- _Written exercise A_: Reproduce the Wasm coredump discussion from "Reading the linear" to "enabled by default.", word for word.
- _Written exercise B_: Extend the GitHub thread on Wasm coredump support, starting after its final comment.

- _Given text_:
** Start **
Support for Wasm Coredump

xtuc commented 1 year ago

Feature

When the Wasm instance traps, it's sometimes difficult to understand what happened. Post-mortem debugging using coredumps (which is extensively used in native environment) would be helpful for investigating and fixing crashes.

Wasm coredump is especially useful for serverless environment where production binaries are stripped and/or have access to limited logging.

Implementation

Implement Wasm coredumps as specified by https://github.com/WebAssembly/tool-conventions/blob/main/Coredump.md. Note that the spec is early and subject to changes. Feedback very welcome!

cc @fitzgen

bjorn3 commented 1 year ago

Reading the linear memory after a crash is already possible. As for getting the locals and stack values, this is much more complicated. Wasmtime uses the Cranelift optimizing compiler, which can eliminate locals and stack values entirely and leaves those that remain at whichever location it likes. It did be necessary to somehow prevent optimizing locals away, at least for points where a trap could happen. There is debugger support for getting the location of locals and stack values which aren't optimized away to generate debuginfo, but I'm not sure if it is 100% accurate. By the way https://github.com/bytecodealliance/wasmtime/issues/5537 is somewhat relevant to this.

xtuc commented 1 year ago

I don't think Wasm coredump should prevent optimizations, given that ideally it's enabled by default.

It's not uncommon to see coredump in native environment with missing values because they were optimized away. They are usually not very helpful for debugging.

bjorn3 commented 1 year ago

The wasm coredump format doesn't seem to allow omitting values that are optimized away, but if it is allowed, then it should be possible to implement without too much changes to Cranelift. I think it would need some changes to the unwind table generation code to store the location of callee saved registers, but that will need to be done anyway for handling exceptions. After that I guess it would be a matter of telling Cranelift to generate debuginfo and then during a crash unwind the stack and record all preserved locals and stack values for every frame from Wasmtime.

xtuc commented 1 year ago

The wasm coredump format doesn't seem to allow omitting values that are optimized away

Correct, at the moment it doesn't. I'm going to add it, thanks for your input!

jameysharp commented 1 year ago

This is an area I haven't dug into much, but doesn't Cranelift's support for GC already support tracking the information we need for this? I think we would need to mark potentially-trapping instructions as "safe points" and then request stack maps from Cranelift. And my impression was that calls are already considered safe points. But this is all conjecture based on a CVE that I was peripherally paying attention to last year, so I could have it all wrong.

fitzgen commented 1 year ago

This is an area I haven't dug into much, but doesn't Cranelift's support for GC already support tracking the information we need for this? I think we would need to mark potentially-trapping instructions as "safe points" and then request stack maps from Cranelift. And my impression was that calls are already considered safe points. But this is all conjecture based on a CVE that I was peripherally paying attention to last year, so I could have it all wrong.

Stack maps only track reference values (r32/r64), and only say which stack slots have live references in them. They do not supply any kind of info to help tie that back to wasm locals or even clif SSA variables.
** End **
- _Data block_:
** Start **
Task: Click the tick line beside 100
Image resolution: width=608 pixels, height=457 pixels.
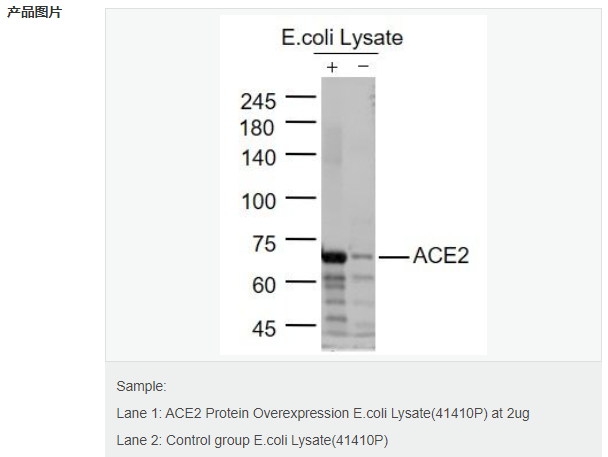Action: click(x=301, y=198)
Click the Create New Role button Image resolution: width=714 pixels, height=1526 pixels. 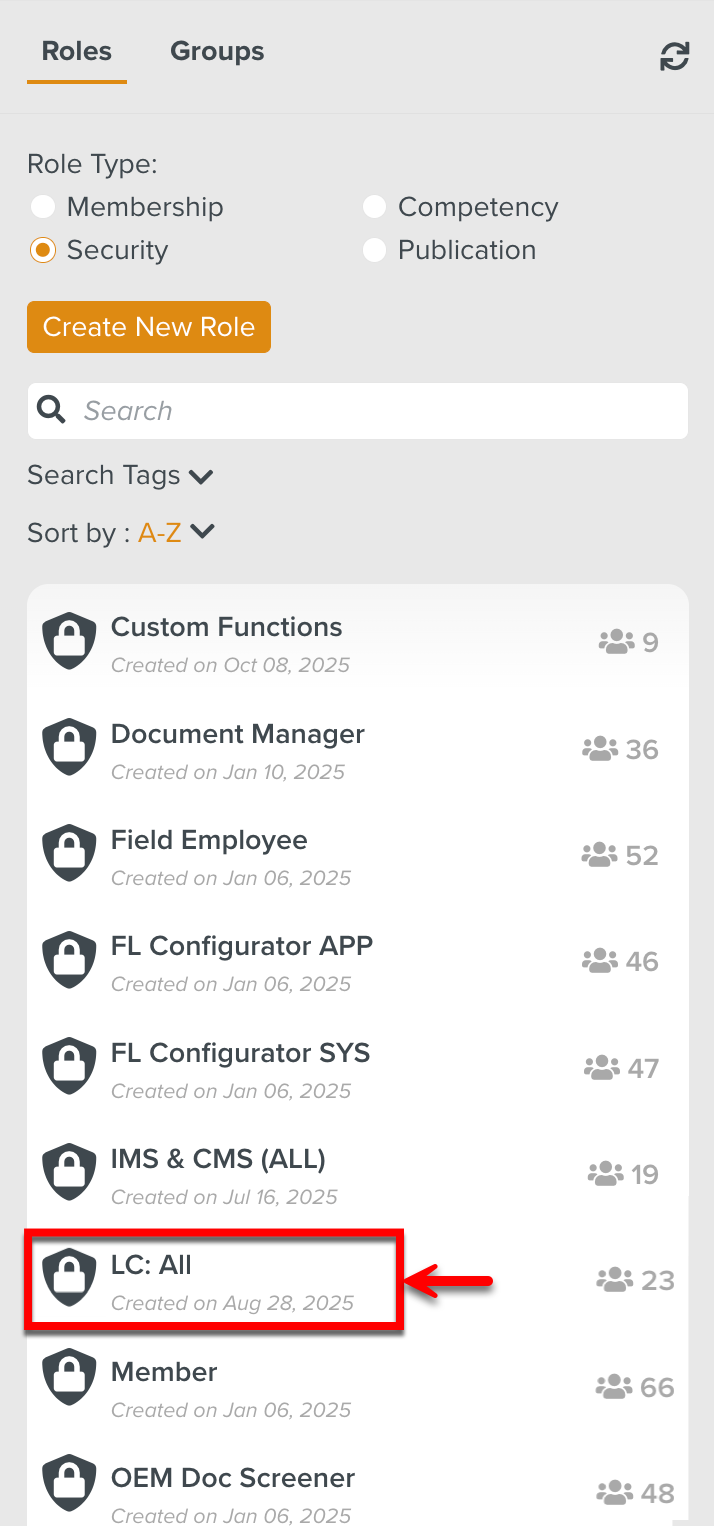tap(149, 327)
** End **
- _Task output A_:
Reading the linear memory after a crash is already possible. As for getting the locals and stack values, this is much more complicated. Wasmtime uses the Cranelift optimizing compiler, which can eliminate locals and stack values entirely and leaves those that remain at whichever location it likes. It did be necessary to somehow prevent optimizing locals away, at least for points where a trap could happen. There is debugger support for getting the location of locals and stack values which aren't optimized away to generate debuginfo, but I'm not sure if it is 100% accurate. By the way https://github.com/bytecodealliance/wasmtime/issues/5537 is somewhat relevant to this.

xtuc commented 1 year ago

I don't think Wasm coredump should prevent optimizations, given that ideally it's enabled by default.

- _Task output B_:
I don't think we would want to use stack maps for this stuff.

cfallin commented 1 year ago

On the flip-side, if you're proposing altering the generated code to assist debugging observability @jameysharp, there is a large design space that we haven't really explored. A relatively simple change would be to define a pseudoinstruction that takes all locals as inputs, with "any" constraints to regalloc (stack slot or register), and insert these wherever a crash could happen. This "state snapshot" instruction would then guarantee observability of all values, at the cost of hindering optimization.

This goes somewhat against the "don't alter what you're observing" principle that is common in debug infrastructure but I'll note that we do already have some hacks to keep important values alive (in this case, the vmctx, which makes all other wasm state reachable) for the whole function body.

There's also the "recovery instruction" approach, used in IonMonkey at least: whenever a value is optimized out, generate a side-sequence of instructions that can recompute it. That's a much larger compiler-infrastructure undertaking but in principle we could do it, if perfect debug observability were a goal.

xtuc commented 1 year ago

https://github.com/WebAssembly/tool-conventions/issues/198 has been closed. The coredump format now allows to mark local/stack values as missing.

xtuc commented 1 year ago

I made a change to add initial/basic coredump generation: https://github.com/bytecodealliance/wasmtime/pull/5868. Could you please have a look and let me know if this is the right direction? It uses WasmBacktrace for information about frames.

xtuc commented 1 year ago

Basic coredump generation has been merged (thanks!).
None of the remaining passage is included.